• **Questions to answer**
1. In the article about the Goodier shooting, swap "spokesman" for "official" and reproduce the passage between "The motive behind" and "John Fortunato said.", inclusive.
2. Does the article about the Goodier shooting support each of these statements? Answer yes or no for each, and quote the deciding words. (a) Goodier was 75 years old. (b) Thomas lived in Metairie. (c) Fortunato gave further details about the medical diagnosis.

• **Excerpt provided**

The motive behind the fatal shooting of Dr. Elbert H. “Bert” Goodier III, 75, on Thursday apparently was rooted in a medical diagnosis given to his killer, a former patient who reportedly was mentally ill and who ultimately committed suicide, a Jefferson Parish Sheriff’s Office spokesman said Friday.

Medical privacy laws, however, prevented him from elaborating further, Col. John Fortunato said.

There was little else in the way of answers Friday for those who could not fathom an explanation behind the violence that ended the lives of Goodier — a husband, father, grandfather and esteemed urologist at East Jefferson General Hospital in Metairie — and Kenner resident John P. Thomas, a former commercial airline customer service representative who was a husband, father and grandfather himself.

According to a statement from his family, Thomas, 73, had long suffered from an undisclosed mental illness and “had been treated for years with both medication and therapy.”

• **Data extract**
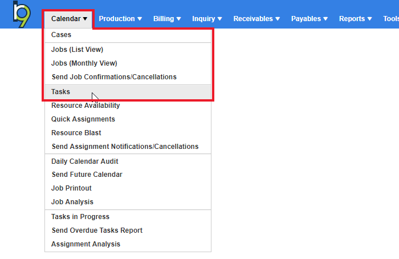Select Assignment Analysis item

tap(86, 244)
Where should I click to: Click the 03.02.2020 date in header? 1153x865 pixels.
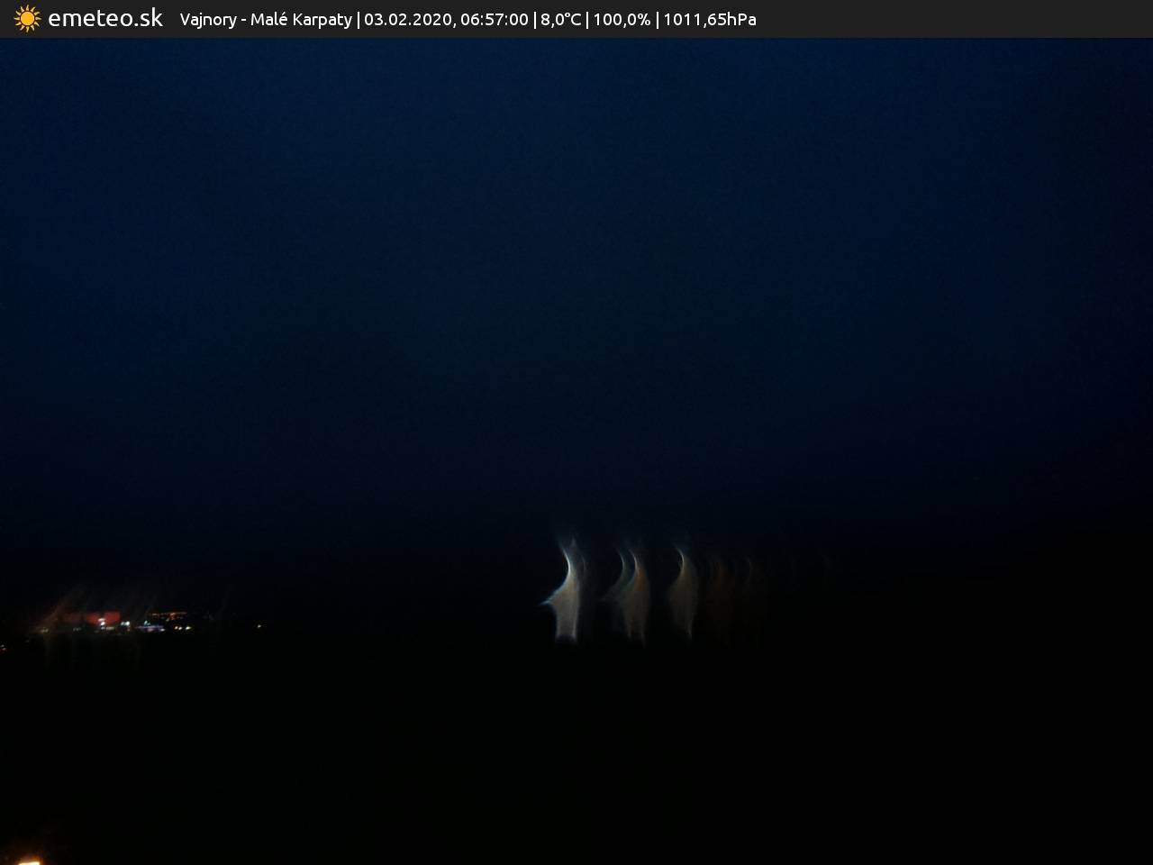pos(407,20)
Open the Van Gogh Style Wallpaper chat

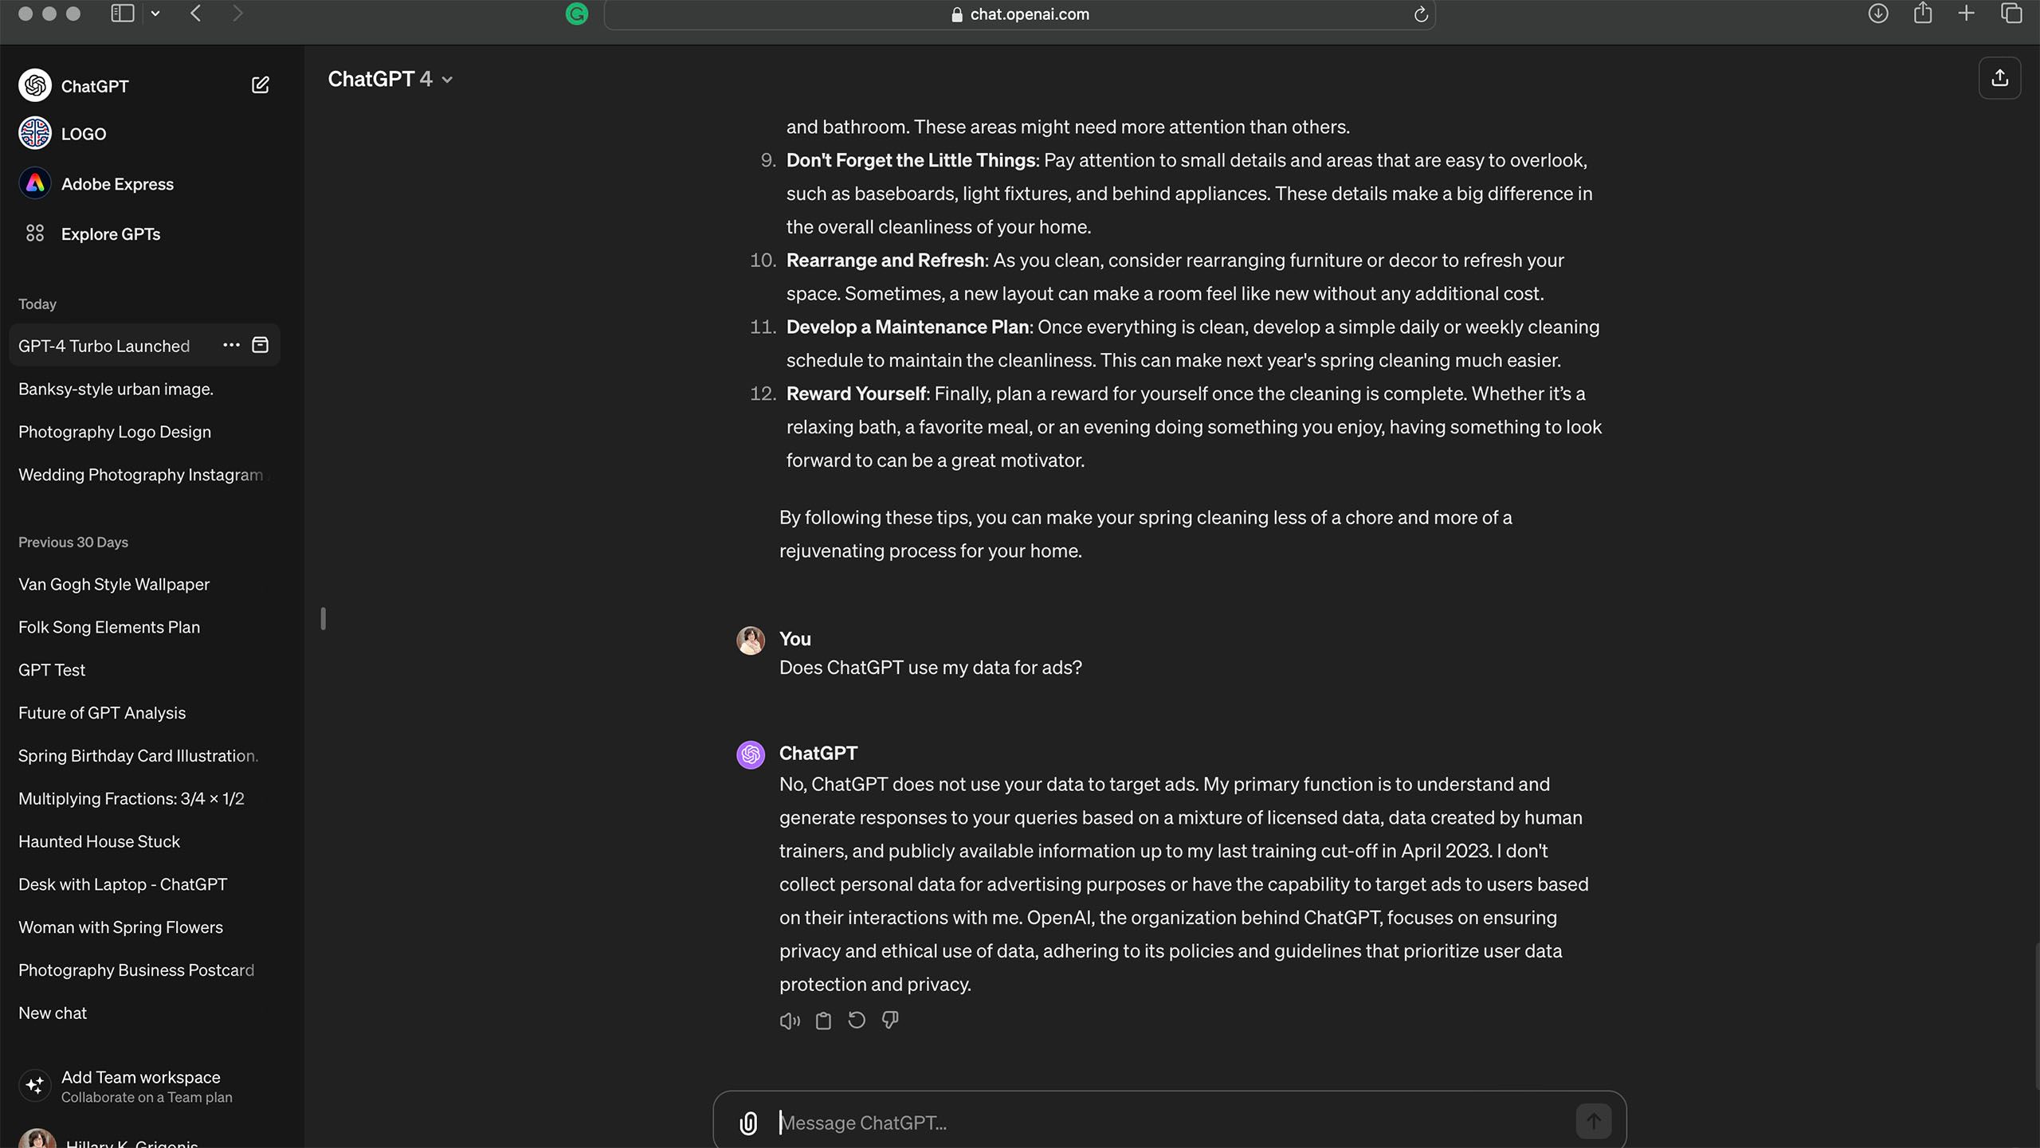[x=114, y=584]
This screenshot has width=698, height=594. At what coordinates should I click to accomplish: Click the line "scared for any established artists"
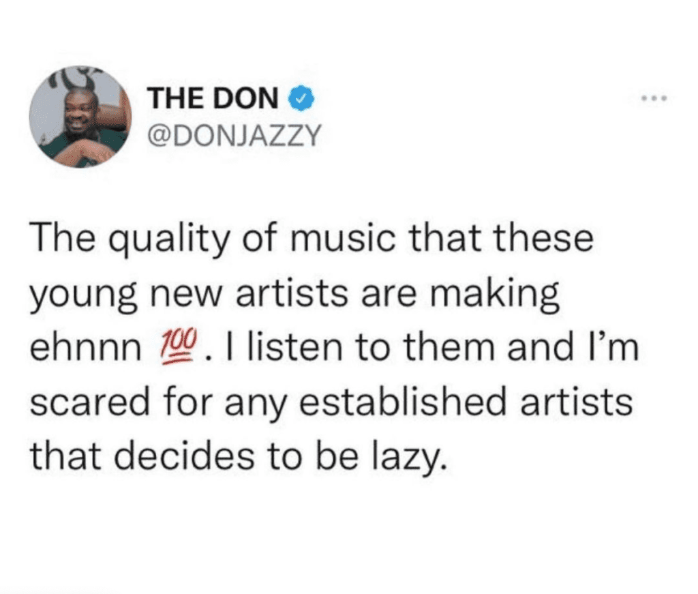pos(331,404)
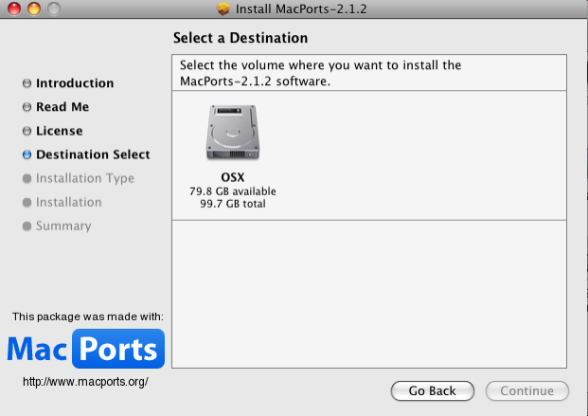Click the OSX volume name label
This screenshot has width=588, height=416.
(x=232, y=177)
==
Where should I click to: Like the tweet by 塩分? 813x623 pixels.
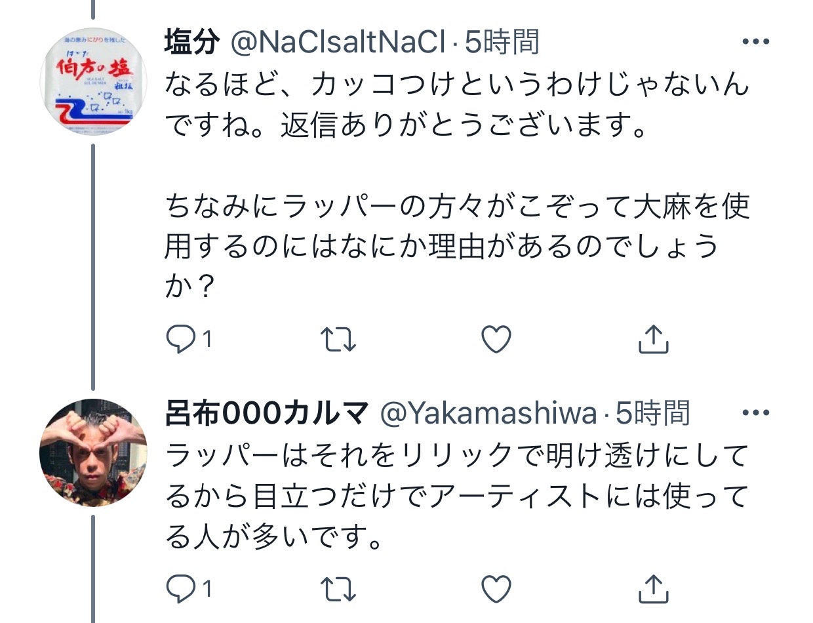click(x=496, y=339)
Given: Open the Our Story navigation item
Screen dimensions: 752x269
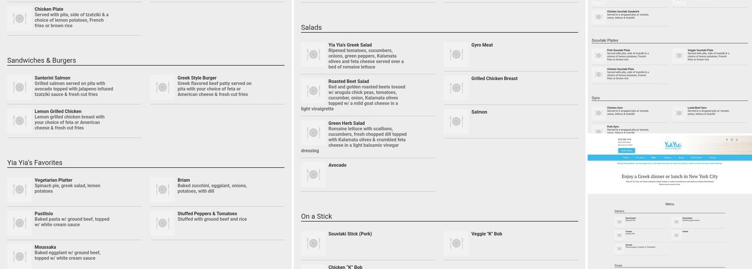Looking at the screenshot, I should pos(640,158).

• **Solved problems**
1.
The motive behind the fatal shooting of Dr. Elbert H. “Bert” Goodier III, 75, on Thursday apparently was rooted in a medical diagnosis given to his killer, a former patient who reportedly was mentally ill and who ultimately committed suicide, a Jefferson Parish Sheriff’s Office official said Friday.

Medical privacy laws, however, prevented him from elaborating further, Col. John Fortunato said.

2.
(a) Yes: "Dr. Elbert H. “Bert” Goodier III, 75"
(b) No: "Kenner resident John P. Thomas"
(c) No: "Medical privacy laws, however, prevented him from elaborating further"